Problem: Traffic from my IOT VLAN (e.g., Chromecast, 192.168.100.100) destined for a server on the LAN (192.168.10.5:443) is being processed on my LAN interface instead of my LAN_IOT interface. The OPNsense firewall log shows this traffic being passed by the LAN interface rules, completely bypassing my LAN_IOT rules. This happens with both OPNsense network configurations I've tried (see below).

Troubleshooting & Evidence:

    - Proxmox Bridge (vmbr1): Is "VLAN aware" (bridge-vlan-aware yes) and the config file confirms bridge-vids 2-4094.

    - tcpdump Tests:

        - tcpdump on the physical NIC (enp2s0) shows VLAN 100 tags arriving from the UniFi switch.

        - tcpdump on the bridge (vmbr1) also shows the VLAN 100 tags are present and being passed to the VM.

    - "Smoking Gun" LXC Test:

        - I created a new Alpine LXC (CT 102) on the same host.

        - I gave it two vNICs on vmbr1: net0 (untagged, 192.168.10.250) and net1 (VLAN Tag 100, 192.168.100.250).

        - I successfully pinged both interfaces from my laptop (pinging .100.250 while on the IOT VLAN, pinging .10.250 while on the  LAN).

Conclusion: This proves my Proxmox bridge (vmbr1) is working correctly and is handling tagged/untagged traffic to an LXC perfectly. The problem is isolated to the OPNsense VM (KVM/QEMU) or its interaction with the bridge.

Failed Fixes (The problem persists after all these steps):

    - Architecture 1 (Router-on-a-Stick): OPNsense VM with one VirtIO vNIC (vtnet1 on vmbr1, no tag), OPNsense handles VLANs internally (vlan01, vlan02 parented to vtnet1). -> Result: Leak.

    - Architecture 2 (PVE-handled VLANs): OPNsense VM with separate VirtIO vNICs on vmbr1 (net1 untagged, net4 with tag=100, net5 with tag=200).

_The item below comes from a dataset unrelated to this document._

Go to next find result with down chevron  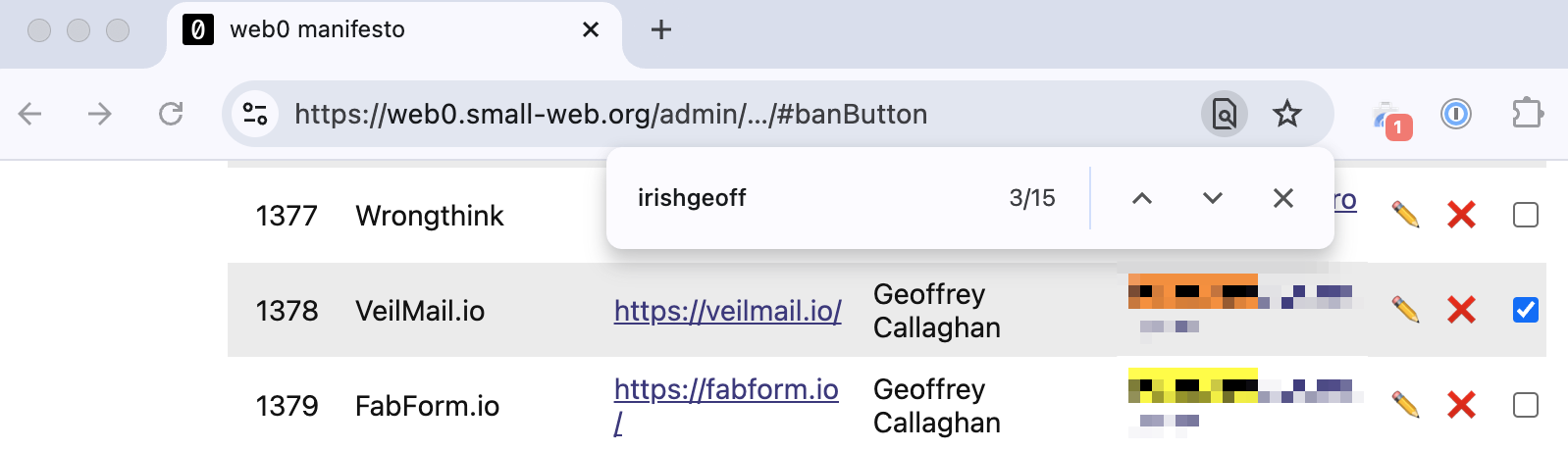click(1212, 198)
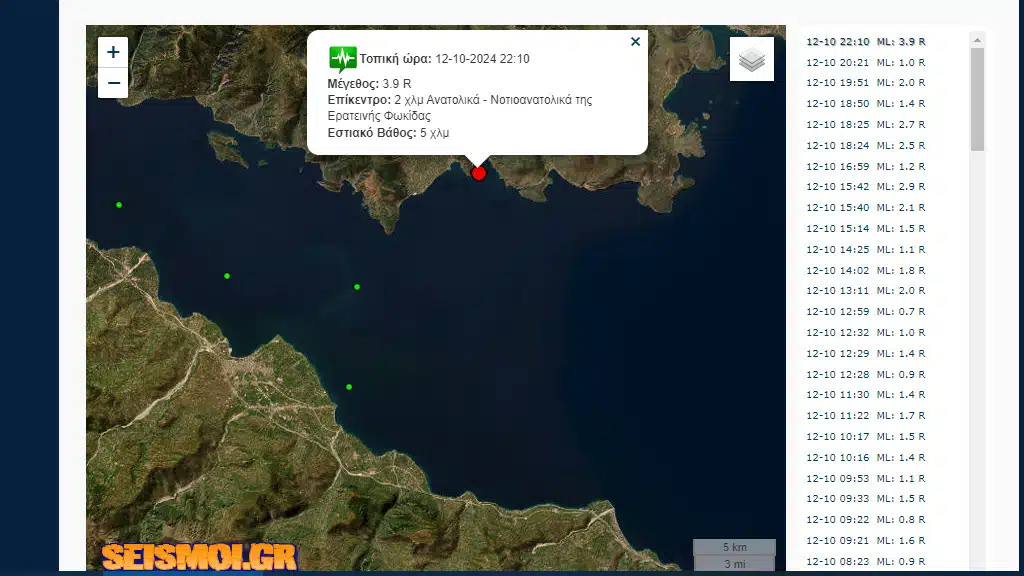This screenshot has width=1024, height=576.
Task: Open the map layers selector
Action: [x=751, y=60]
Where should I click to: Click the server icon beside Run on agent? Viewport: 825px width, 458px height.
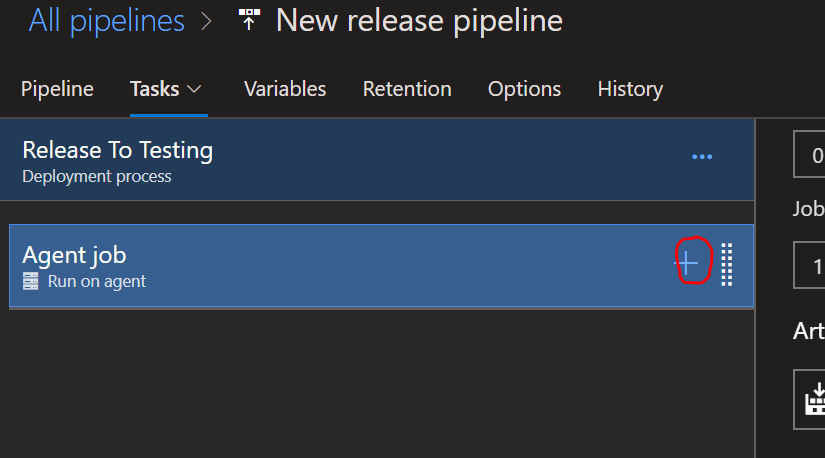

OPNsense interfaces assigned directly to vtnet1, vtnet4, vtnet5. -> Result: Same leak.

    - Alternative vNIC Drivers: Changing all OPNsense vNICs to E1000 or vmxnet3 causes the OPNsense VM to kernel panic and fail to boot. Only VirtIO boots, but it has this leak.

    - Host/Driver Fixes:

        - Rebooted Proxmox host multiple times.

        - Reset OPNsense state table.

        - Added bridge-mcsnoop 0 to the bridge config.

        - Disabled the Proxmox firewall on all OPNsense vNICs.

        - Disabled EEE (EEE status: disabled) and GRO (ethtool -K enp2s0 gro off) on the host's physical NIC.

    - IPv6: Allow IPv6 is disabled in OPNsense settings, so this is not an IPv6 leak.

I am completely out of ideas. It seems only the VirtIO vNIC boots, but it's not handling the tagged traffic correctly inside OPNsense, even though the bridge is proven to be working. What else could cause this?

Thanks for any help!